_THE REQUEST_
Print the listing verbatim, from its first line up to and including the line with "What do you see at coordinates (478, 255)".

_RECORDS FOR PROCESSING_

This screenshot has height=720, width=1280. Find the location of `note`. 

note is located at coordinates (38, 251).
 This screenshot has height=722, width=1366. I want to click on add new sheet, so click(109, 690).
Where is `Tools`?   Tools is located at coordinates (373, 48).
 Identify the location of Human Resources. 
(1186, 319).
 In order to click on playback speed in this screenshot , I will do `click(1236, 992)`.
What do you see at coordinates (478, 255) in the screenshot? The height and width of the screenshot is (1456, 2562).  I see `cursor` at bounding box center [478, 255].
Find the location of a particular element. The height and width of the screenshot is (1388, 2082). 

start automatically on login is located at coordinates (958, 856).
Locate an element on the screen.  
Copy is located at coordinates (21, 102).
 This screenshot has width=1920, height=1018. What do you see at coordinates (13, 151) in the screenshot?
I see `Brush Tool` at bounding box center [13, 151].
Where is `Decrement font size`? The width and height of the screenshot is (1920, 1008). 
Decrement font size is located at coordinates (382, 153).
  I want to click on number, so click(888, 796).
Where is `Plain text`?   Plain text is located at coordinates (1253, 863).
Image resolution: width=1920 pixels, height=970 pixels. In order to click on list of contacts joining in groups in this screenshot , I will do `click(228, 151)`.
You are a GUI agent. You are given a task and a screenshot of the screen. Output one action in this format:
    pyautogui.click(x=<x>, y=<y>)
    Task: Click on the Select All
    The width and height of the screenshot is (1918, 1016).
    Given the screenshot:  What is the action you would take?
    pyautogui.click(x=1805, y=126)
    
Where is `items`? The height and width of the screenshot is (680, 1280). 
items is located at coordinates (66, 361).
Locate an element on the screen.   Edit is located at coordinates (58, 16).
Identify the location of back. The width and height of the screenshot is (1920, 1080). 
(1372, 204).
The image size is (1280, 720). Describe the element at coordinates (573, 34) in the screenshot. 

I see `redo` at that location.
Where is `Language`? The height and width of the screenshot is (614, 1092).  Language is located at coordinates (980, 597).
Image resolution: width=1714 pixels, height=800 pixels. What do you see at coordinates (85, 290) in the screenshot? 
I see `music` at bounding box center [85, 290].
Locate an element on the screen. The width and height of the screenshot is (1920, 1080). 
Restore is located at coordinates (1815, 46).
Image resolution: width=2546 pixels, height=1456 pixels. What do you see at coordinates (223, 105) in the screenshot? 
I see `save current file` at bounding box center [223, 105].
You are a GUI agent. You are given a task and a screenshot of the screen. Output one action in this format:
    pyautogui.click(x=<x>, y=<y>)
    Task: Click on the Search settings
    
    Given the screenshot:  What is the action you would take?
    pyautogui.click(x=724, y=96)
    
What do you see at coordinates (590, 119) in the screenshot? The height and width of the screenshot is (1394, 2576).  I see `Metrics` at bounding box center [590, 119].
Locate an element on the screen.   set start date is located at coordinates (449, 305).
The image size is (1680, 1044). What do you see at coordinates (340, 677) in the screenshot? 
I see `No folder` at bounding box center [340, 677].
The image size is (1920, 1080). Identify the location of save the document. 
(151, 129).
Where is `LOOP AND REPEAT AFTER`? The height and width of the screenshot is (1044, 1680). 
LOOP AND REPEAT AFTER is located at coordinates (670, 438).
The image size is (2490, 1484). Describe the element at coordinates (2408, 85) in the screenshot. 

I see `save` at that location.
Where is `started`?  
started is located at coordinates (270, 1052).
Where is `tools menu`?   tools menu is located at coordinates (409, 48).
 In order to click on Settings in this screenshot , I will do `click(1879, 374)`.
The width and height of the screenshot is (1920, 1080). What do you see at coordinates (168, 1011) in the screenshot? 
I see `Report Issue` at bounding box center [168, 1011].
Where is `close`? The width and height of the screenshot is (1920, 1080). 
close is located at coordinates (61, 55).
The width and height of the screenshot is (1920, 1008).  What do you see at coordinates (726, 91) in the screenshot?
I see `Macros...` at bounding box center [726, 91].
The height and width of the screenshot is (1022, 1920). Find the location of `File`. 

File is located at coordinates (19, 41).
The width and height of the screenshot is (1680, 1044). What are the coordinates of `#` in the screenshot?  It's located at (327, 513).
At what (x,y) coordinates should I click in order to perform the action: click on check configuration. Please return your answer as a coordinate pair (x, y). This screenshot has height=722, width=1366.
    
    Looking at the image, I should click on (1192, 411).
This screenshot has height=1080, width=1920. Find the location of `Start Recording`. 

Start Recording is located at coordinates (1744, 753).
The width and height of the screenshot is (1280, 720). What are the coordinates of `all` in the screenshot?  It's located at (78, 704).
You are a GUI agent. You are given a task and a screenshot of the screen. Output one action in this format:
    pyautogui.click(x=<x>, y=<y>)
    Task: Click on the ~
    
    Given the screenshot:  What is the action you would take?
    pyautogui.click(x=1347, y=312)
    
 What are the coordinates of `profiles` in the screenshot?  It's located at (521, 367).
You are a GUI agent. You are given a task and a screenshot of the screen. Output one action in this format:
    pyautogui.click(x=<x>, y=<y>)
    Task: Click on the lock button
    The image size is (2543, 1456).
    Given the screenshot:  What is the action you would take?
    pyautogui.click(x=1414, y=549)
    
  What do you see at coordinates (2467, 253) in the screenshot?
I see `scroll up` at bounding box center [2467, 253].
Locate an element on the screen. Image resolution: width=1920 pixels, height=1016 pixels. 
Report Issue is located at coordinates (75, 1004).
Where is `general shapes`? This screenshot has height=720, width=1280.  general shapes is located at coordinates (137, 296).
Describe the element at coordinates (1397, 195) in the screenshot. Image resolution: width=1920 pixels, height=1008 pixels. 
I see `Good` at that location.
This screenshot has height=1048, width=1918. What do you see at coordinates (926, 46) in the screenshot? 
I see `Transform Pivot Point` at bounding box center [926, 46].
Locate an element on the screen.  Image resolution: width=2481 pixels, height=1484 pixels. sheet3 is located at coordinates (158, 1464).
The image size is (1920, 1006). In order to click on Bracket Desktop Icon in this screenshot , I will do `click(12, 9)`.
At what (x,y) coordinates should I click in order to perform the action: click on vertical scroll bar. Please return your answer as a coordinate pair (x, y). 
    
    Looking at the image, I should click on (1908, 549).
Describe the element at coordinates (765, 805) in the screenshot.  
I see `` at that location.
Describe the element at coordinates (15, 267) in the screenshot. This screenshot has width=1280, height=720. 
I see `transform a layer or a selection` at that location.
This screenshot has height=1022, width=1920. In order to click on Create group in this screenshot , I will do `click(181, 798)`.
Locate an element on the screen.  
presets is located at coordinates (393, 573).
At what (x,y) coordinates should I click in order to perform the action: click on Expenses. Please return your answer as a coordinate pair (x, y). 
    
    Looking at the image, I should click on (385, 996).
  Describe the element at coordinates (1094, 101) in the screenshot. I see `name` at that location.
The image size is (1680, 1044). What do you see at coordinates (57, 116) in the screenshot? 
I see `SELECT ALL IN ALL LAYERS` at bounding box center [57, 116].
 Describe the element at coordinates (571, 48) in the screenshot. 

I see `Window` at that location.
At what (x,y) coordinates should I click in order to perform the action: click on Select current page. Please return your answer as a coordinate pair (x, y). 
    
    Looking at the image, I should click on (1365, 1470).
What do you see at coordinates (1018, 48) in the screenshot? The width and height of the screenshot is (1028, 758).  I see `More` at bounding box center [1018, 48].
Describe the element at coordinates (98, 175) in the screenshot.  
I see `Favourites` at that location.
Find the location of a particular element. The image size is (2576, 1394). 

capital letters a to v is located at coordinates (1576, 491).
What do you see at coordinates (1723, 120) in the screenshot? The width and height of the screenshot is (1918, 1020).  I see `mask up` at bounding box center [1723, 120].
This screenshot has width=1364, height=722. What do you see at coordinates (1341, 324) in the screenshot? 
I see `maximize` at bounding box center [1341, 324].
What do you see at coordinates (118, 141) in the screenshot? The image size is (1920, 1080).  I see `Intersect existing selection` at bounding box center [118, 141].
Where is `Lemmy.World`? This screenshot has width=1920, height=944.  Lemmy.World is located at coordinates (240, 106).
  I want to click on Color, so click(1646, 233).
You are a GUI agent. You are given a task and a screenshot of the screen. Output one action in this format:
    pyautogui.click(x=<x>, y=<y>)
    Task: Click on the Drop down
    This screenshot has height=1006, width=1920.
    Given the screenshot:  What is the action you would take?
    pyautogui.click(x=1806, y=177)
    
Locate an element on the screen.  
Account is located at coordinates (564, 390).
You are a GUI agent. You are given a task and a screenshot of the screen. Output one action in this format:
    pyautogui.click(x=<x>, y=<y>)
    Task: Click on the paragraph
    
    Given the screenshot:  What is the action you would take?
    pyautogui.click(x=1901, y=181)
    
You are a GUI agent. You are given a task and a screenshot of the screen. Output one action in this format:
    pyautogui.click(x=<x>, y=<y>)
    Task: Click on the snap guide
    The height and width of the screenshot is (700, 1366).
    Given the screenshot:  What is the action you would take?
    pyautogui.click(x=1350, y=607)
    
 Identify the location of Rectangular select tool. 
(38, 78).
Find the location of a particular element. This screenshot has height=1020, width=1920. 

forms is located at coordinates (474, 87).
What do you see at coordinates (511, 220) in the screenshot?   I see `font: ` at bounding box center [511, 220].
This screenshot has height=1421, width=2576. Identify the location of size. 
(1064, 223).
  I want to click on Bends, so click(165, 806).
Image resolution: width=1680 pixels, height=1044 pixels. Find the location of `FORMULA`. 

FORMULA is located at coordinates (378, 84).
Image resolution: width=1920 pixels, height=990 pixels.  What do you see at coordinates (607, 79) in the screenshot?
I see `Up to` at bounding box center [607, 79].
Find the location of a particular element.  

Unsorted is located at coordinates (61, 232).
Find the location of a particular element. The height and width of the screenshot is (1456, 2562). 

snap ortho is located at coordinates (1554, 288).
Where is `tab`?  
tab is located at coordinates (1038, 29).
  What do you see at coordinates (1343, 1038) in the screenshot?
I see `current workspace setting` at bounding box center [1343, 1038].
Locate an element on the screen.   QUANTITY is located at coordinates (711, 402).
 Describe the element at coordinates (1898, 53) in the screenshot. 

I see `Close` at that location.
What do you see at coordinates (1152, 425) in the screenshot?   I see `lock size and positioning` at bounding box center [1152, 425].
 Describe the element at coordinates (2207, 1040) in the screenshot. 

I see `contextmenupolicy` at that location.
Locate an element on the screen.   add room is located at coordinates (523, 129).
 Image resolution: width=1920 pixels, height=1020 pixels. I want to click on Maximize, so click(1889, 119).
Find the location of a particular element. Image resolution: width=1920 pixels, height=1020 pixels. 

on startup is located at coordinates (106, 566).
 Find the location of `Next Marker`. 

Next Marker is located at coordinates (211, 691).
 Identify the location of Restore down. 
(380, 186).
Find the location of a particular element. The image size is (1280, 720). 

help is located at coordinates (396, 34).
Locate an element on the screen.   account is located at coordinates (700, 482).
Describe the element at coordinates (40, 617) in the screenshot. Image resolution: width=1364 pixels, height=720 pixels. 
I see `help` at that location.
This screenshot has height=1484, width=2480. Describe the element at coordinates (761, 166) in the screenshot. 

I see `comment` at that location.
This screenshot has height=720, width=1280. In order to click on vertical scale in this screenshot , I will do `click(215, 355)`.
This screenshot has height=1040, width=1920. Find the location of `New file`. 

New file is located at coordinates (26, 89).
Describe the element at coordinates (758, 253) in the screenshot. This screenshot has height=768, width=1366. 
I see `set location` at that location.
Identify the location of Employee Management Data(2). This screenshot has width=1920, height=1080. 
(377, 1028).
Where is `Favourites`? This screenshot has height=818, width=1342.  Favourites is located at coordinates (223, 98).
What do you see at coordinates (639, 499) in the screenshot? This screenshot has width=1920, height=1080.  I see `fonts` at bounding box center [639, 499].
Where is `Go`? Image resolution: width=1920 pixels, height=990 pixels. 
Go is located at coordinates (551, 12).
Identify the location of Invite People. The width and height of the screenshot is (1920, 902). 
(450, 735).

_COMPLETED EXERCISE_
This screenshot has height=720, width=1280. Find the location of `note`. 

note is located at coordinates (38, 251).
 This screenshot has height=722, width=1366. I want to click on add new sheet, so click(109, 690).
Where is `Tools`?   Tools is located at coordinates (373, 48).
 Identify the location of Human Resources. 
(1186, 319).
 In order to click on playback speed in this screenshot , I will do `click(1236, 992)`.
What do you see at coordinates (478, 255) in the screenshot? The height and width of the screenshot is (1456, 2562).  I see `cursor` at bounding box center [478, 255].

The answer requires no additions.